August 4, 2001: Karen's Medical Condition

At 9 AM on July 28, Karen phoned to report on her medical condition. Treatment with intravenous antibiotics for her Third Stage Lyme disease has been discontinued temporarily. Medical technicians can no longer find a subcutaneous vein for delivery of IV solution. Karen's wish is to proceed with installation of a "portal" (mode for permanent continuous delivery) after a one month's rest.

Confined to a wheelchair, Karen is on around-the-clock Percodan due to the "intense pain" she suffers in her joints and muscles. In this connection, she reports that her release date, set for December this year, will not be recognized by the Bureau. It appears that release of a POW who is prescribed a medication on Schedule I would conflict with a condition of supervised release (negative urine tests) and result in automatic violation.

A letter dated June 30 from Sue Charleton, a former POW in FMC Carswell who knows Karen well and did her best to offer help while there tells of further deterioration in Karen's condition. Sue Charleton occupied a room a few doors down the hall from Karen's. She tells how at nightfall she would lift the covers on Karen's bed over her body, Karen being too weak to do this herself. In the same spirit, Sue would help Karen sort incoming mail. She describes Karen's significant weight loss Karen over the past year, and worries that she "won't make it out of there alive."

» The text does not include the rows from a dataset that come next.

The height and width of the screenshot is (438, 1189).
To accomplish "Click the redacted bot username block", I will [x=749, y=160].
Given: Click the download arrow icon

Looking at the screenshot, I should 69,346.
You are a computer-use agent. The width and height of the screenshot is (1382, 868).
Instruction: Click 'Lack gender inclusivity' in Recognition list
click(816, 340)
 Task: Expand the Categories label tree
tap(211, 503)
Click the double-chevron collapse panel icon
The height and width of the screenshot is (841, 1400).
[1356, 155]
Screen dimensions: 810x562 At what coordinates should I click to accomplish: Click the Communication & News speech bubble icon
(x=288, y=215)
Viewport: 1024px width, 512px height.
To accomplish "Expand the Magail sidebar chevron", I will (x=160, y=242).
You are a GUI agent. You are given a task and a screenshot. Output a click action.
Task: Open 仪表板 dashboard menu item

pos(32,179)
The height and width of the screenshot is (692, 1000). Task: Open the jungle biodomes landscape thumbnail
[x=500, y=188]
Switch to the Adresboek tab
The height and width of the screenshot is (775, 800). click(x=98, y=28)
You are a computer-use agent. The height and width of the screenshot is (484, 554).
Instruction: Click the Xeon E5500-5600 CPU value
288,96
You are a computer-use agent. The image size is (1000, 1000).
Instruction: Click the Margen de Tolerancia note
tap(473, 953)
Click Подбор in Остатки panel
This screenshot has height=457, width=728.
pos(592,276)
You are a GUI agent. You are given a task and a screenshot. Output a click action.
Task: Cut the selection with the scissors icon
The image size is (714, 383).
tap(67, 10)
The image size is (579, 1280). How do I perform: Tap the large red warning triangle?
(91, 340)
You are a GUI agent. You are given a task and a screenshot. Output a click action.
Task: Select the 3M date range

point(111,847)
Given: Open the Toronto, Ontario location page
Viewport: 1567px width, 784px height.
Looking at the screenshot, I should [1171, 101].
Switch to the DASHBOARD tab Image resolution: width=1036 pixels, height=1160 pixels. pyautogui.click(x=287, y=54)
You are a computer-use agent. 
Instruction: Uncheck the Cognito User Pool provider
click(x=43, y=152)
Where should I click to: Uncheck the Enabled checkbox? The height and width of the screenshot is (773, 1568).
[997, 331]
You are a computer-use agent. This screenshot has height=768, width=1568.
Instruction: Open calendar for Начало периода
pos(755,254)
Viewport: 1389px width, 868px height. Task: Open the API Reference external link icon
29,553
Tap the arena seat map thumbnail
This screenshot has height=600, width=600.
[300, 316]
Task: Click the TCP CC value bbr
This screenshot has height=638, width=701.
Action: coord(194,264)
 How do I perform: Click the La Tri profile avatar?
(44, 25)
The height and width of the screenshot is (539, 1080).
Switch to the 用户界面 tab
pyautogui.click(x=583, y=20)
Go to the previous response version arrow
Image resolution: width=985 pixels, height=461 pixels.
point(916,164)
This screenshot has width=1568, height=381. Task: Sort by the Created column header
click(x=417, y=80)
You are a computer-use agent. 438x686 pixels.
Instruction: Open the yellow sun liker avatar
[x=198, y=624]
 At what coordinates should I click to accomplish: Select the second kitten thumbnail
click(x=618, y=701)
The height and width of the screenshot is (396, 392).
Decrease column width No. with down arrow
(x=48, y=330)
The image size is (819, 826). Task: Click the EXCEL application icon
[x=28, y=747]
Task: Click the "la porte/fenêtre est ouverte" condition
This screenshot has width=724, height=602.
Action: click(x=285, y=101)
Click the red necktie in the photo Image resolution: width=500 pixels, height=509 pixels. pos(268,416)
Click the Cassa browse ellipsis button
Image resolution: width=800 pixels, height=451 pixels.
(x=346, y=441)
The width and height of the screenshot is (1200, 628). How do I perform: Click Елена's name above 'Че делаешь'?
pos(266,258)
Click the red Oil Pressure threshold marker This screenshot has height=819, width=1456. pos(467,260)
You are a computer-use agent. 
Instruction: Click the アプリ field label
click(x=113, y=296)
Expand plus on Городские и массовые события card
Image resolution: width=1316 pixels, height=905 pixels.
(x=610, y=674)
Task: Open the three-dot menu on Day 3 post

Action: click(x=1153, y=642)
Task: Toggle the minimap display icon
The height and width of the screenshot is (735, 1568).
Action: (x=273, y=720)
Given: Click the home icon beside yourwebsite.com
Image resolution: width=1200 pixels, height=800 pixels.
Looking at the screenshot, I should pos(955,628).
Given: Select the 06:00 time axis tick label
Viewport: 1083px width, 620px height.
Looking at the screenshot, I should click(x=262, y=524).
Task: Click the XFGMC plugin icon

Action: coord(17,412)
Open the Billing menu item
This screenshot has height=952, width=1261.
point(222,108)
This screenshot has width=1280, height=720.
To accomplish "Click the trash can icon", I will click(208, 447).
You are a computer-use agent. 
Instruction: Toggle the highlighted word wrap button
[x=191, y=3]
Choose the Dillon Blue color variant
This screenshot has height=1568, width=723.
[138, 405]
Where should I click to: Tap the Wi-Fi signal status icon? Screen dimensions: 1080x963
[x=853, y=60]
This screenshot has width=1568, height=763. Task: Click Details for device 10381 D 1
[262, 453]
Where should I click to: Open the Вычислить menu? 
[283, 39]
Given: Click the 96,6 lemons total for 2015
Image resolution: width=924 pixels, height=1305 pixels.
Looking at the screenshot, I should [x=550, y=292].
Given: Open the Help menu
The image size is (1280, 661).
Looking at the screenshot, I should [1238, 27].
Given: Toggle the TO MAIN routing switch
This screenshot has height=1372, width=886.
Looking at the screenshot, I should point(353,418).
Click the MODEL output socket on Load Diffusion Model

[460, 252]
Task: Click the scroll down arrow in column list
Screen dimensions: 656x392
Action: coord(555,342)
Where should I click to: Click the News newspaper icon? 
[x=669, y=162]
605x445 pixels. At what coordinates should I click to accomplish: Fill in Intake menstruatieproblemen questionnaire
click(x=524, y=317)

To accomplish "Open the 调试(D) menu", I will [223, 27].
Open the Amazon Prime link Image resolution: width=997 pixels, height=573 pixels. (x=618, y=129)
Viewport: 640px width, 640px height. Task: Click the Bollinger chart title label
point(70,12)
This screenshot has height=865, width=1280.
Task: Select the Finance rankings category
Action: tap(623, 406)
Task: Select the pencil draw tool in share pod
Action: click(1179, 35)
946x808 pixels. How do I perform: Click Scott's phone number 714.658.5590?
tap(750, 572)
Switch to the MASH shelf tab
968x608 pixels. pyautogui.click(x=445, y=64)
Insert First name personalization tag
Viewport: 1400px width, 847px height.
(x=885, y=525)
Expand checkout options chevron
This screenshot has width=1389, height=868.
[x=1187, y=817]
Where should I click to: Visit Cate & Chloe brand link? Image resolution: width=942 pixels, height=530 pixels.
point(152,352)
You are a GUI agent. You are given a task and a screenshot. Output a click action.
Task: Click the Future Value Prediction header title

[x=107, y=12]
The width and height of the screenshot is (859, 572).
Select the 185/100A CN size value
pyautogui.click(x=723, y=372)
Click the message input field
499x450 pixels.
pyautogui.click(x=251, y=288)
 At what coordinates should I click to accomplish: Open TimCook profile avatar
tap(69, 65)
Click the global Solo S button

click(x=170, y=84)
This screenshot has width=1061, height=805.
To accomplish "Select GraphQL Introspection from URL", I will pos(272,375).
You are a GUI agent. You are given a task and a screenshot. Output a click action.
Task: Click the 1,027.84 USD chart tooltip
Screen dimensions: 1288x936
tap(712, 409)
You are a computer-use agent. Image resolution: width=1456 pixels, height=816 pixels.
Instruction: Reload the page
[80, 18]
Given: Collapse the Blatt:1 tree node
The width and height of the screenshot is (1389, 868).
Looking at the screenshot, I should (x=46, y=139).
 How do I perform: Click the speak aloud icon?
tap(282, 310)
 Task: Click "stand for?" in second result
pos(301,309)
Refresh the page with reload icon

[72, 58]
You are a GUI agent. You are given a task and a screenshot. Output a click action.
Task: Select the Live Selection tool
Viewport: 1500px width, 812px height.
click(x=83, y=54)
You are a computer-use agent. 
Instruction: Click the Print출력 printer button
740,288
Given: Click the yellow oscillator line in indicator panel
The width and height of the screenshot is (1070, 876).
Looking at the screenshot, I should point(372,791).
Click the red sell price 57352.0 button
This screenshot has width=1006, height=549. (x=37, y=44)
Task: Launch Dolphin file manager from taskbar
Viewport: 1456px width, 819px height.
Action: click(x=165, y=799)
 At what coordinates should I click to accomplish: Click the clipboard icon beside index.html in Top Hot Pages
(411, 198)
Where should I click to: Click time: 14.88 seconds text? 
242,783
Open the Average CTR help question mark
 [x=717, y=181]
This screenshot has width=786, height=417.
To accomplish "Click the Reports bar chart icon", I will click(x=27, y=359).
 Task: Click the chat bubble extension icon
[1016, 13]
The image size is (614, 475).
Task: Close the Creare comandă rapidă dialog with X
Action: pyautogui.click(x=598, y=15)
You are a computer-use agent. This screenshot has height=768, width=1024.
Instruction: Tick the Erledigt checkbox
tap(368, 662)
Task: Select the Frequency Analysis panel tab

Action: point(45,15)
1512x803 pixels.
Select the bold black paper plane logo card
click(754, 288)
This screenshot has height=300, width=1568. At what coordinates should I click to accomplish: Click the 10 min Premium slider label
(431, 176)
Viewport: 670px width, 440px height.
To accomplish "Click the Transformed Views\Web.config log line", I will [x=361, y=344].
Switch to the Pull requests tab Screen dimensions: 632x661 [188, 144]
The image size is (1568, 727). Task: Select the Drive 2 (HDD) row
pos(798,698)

In the July 28 phone call, Karen repeated her long-standing grievance that prior to the transfer to FMC Carswell (for recommended amputation of her feet) in September 1999, erroneous diagnosis by physicians at FCI Tallahassee led to her present state. The diagnosis then was rheumatoid arthritis - the correct diagnosis was only made on transfer to FMC Carswell. Treatment for rheumatoid arthritis while Karen was incarcerated in FCI Tallahassee consisted of corticosteroids and methotrexate. Both these agents impair an individual's immune system. Karen asserts that the treatment she was given "destroyed my immune system," provoking the invasion of her system by the spirochete responsible for Lyme disease from which she has suffered progressively over the past 18 months.

Insertion of a "portal" for the administration of IV fluids is admittedly hazardous, exposing a patient to the danger of septicemia. Karen is nevertheless determined to proceed with this approach. She declared she had nothing to lose. "I am in the third stage of Lyme disease, and the next stage after that is death."